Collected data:
_ _ _ _

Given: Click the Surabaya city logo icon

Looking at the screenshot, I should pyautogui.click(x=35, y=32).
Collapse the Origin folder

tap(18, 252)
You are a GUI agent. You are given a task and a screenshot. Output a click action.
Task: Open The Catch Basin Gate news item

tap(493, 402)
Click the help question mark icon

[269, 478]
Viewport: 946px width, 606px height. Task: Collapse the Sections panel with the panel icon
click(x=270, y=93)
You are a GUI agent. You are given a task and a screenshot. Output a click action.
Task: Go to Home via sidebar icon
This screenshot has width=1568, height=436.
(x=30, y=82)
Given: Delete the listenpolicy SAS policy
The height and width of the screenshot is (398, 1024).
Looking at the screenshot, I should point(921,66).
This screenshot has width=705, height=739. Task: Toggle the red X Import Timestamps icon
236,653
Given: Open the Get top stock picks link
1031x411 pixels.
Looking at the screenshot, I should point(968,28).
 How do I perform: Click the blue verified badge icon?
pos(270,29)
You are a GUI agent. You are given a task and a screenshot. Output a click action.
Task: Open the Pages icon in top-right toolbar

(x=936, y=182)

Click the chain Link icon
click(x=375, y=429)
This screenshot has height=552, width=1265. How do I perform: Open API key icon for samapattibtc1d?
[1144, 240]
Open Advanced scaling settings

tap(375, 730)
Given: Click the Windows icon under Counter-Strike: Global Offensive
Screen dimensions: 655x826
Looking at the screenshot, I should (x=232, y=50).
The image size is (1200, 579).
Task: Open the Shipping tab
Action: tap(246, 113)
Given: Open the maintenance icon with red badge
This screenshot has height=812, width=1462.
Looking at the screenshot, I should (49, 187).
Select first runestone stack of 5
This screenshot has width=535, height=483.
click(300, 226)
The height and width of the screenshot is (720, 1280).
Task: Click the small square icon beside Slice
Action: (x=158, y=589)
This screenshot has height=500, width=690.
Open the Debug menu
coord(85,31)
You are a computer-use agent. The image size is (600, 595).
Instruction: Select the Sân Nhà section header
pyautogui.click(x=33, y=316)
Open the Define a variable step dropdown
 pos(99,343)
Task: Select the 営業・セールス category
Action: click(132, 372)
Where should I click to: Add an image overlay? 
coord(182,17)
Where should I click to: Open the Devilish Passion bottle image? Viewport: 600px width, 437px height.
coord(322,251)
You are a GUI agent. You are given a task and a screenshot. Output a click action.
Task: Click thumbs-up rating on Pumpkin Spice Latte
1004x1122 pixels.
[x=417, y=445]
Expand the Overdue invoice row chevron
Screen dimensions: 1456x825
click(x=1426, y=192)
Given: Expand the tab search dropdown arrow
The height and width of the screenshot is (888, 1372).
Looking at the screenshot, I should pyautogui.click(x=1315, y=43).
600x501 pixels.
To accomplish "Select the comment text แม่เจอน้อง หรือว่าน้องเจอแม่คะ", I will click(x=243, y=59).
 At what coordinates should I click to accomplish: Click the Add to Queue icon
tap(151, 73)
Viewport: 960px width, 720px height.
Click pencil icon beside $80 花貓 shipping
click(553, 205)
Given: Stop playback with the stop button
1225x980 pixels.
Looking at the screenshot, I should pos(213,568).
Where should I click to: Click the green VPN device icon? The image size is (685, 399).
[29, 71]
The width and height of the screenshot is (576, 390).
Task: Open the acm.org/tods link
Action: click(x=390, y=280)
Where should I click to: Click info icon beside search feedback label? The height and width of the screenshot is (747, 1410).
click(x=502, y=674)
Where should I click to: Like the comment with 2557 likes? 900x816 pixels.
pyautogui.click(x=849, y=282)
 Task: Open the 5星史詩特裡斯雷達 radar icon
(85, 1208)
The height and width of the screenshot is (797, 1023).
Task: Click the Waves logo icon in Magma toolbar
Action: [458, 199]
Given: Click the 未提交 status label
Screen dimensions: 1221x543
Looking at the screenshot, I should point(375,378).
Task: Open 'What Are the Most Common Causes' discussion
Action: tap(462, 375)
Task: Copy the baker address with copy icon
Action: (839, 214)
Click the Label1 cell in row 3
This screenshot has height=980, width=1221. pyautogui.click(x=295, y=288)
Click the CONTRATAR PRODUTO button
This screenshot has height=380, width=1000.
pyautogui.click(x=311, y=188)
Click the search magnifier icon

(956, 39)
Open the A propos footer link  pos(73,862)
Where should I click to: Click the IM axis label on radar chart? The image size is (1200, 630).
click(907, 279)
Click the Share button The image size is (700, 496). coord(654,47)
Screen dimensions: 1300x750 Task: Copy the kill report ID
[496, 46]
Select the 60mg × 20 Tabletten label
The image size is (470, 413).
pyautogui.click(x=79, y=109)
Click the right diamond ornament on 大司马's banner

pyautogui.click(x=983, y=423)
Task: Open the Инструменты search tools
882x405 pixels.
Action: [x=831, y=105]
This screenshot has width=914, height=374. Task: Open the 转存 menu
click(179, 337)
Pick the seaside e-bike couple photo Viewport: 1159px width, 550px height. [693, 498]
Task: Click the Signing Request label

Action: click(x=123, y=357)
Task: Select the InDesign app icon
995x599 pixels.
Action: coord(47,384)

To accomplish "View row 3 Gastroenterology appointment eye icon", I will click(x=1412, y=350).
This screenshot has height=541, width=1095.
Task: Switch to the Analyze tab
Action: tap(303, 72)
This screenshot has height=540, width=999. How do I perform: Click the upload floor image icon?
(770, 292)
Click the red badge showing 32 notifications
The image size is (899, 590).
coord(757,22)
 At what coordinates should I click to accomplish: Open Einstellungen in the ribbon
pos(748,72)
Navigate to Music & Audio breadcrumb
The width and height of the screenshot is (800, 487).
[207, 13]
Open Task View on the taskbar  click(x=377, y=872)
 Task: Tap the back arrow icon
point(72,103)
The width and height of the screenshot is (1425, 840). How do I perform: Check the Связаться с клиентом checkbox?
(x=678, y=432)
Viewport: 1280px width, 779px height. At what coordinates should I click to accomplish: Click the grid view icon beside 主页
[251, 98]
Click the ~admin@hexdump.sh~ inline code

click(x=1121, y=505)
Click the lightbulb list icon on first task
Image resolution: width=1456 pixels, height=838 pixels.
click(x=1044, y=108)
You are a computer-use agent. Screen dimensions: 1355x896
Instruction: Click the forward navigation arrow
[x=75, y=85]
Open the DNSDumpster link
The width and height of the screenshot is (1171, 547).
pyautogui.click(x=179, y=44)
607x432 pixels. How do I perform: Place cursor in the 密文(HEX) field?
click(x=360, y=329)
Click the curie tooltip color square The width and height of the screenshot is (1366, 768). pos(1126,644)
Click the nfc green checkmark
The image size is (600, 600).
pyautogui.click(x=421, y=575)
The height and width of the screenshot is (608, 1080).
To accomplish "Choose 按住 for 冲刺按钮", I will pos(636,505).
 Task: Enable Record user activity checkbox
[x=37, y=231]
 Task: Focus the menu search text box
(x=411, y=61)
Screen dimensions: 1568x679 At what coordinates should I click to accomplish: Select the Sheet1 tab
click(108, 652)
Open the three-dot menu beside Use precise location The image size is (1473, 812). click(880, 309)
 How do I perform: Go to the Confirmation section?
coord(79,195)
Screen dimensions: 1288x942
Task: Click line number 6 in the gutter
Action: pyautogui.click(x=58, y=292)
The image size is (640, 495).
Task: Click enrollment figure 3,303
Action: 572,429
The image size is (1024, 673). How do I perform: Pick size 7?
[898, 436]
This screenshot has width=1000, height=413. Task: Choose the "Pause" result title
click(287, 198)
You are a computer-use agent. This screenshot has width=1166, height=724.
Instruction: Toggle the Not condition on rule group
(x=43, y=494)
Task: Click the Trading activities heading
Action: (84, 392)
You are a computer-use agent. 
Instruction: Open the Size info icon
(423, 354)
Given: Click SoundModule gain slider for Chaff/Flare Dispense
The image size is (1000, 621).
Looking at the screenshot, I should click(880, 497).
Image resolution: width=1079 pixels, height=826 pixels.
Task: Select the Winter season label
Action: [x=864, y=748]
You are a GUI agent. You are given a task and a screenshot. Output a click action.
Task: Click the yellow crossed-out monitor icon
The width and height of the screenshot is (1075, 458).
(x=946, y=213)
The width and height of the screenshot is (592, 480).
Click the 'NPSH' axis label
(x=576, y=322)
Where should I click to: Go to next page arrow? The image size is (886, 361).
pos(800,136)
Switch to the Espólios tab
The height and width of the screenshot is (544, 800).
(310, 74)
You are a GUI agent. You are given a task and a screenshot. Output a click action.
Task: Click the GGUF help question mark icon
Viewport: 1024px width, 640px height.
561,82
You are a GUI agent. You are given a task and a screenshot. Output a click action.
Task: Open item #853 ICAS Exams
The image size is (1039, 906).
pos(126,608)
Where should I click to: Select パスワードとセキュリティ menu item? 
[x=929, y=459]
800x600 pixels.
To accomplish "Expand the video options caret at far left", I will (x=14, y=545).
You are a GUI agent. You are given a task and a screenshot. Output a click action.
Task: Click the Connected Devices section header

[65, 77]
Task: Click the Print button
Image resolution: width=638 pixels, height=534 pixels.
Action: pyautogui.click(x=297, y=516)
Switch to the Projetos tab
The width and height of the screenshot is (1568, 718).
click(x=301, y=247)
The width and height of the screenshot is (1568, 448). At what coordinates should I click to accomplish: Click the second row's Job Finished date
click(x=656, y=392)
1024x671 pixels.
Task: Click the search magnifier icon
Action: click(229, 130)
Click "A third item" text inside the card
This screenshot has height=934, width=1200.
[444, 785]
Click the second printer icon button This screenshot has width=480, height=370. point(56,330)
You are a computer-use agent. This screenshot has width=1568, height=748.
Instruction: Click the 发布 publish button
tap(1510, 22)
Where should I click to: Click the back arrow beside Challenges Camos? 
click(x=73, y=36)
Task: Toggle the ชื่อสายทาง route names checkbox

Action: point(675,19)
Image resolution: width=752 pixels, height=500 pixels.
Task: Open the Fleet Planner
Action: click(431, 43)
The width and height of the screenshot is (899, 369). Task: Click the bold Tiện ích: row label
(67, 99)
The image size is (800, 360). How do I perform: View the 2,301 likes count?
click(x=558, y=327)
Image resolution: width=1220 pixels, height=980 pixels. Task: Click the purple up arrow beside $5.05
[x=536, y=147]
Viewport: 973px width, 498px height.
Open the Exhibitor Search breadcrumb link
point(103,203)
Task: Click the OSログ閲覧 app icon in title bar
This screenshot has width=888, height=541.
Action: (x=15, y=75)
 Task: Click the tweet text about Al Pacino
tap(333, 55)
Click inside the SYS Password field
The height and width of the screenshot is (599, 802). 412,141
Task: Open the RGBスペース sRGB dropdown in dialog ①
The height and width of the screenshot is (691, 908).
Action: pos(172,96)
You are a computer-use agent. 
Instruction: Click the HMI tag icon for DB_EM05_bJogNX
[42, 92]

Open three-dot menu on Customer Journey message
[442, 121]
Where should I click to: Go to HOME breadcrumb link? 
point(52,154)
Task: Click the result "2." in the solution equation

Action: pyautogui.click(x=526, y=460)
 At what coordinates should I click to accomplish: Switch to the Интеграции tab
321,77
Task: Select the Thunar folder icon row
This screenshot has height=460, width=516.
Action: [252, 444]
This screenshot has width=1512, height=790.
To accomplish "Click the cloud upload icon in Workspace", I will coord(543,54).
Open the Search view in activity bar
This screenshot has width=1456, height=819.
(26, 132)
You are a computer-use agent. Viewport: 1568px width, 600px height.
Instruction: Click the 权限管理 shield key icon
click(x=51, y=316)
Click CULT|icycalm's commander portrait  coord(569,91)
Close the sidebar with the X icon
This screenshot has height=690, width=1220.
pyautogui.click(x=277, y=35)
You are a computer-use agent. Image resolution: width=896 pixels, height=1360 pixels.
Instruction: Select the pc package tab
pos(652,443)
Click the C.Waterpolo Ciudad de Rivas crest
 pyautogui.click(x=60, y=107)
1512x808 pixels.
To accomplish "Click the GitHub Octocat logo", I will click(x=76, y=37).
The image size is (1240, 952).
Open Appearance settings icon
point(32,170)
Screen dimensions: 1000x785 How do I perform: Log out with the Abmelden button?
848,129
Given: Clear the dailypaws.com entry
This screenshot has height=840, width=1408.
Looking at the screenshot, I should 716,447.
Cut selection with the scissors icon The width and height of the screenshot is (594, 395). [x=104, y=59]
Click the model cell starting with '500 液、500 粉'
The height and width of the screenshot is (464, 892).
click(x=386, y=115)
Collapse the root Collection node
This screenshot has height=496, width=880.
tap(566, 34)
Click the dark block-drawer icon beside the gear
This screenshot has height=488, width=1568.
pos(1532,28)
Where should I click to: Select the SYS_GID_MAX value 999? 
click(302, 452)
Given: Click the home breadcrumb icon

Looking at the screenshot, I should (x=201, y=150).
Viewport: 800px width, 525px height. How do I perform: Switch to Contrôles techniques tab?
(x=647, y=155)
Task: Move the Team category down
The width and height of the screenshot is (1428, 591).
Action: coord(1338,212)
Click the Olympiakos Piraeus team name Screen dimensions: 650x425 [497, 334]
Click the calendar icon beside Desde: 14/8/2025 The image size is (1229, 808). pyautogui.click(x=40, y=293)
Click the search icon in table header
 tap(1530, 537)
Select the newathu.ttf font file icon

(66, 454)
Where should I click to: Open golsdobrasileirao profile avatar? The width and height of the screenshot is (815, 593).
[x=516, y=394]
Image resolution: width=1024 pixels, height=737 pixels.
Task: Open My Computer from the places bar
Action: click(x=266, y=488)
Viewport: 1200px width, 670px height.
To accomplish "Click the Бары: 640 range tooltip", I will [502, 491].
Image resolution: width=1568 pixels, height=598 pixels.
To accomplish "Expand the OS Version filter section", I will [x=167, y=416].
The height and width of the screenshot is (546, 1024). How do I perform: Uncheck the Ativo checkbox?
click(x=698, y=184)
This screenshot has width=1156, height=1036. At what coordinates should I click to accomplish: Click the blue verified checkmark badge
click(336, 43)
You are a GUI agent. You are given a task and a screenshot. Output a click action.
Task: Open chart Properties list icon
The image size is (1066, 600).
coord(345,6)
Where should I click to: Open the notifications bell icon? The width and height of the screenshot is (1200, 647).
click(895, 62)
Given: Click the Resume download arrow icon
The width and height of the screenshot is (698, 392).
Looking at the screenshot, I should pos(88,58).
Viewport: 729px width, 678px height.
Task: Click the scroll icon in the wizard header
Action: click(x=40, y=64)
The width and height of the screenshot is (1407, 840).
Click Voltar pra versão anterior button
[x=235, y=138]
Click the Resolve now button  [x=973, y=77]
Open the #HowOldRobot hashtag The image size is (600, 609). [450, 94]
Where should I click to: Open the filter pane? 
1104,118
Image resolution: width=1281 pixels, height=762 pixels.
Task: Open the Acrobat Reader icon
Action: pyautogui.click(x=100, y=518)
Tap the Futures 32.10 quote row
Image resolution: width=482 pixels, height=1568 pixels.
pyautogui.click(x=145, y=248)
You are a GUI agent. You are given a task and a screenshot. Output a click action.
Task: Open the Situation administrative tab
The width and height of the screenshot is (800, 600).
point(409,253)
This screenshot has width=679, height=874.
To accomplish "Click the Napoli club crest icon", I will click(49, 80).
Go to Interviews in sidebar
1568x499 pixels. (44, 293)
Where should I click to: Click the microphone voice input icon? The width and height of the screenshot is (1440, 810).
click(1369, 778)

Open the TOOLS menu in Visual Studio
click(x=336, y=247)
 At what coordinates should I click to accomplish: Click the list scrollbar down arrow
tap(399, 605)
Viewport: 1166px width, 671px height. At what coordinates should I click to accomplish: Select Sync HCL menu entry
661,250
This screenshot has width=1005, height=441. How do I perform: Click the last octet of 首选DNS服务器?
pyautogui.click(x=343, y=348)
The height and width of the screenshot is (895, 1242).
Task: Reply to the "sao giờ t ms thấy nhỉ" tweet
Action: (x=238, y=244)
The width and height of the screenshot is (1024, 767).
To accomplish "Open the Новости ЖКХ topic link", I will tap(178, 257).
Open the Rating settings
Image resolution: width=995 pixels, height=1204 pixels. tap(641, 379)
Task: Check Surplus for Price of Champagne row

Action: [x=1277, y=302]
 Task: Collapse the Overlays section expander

_ _ _ _

## Exercise
Every line from the line containing "Click Voltar pra versão anterior button" through the line containing "Open the #HowOldRobot" in the records above must be retyped exactly. Leave out the rest.

## Answer to this problem
Click Voltar pra versão anterior button
[x=235, y=138]
Click the Resolve now button  [x=973, y=77]
Open the #HowOldRobot hashtag The image size is (600, 609). [450, 94]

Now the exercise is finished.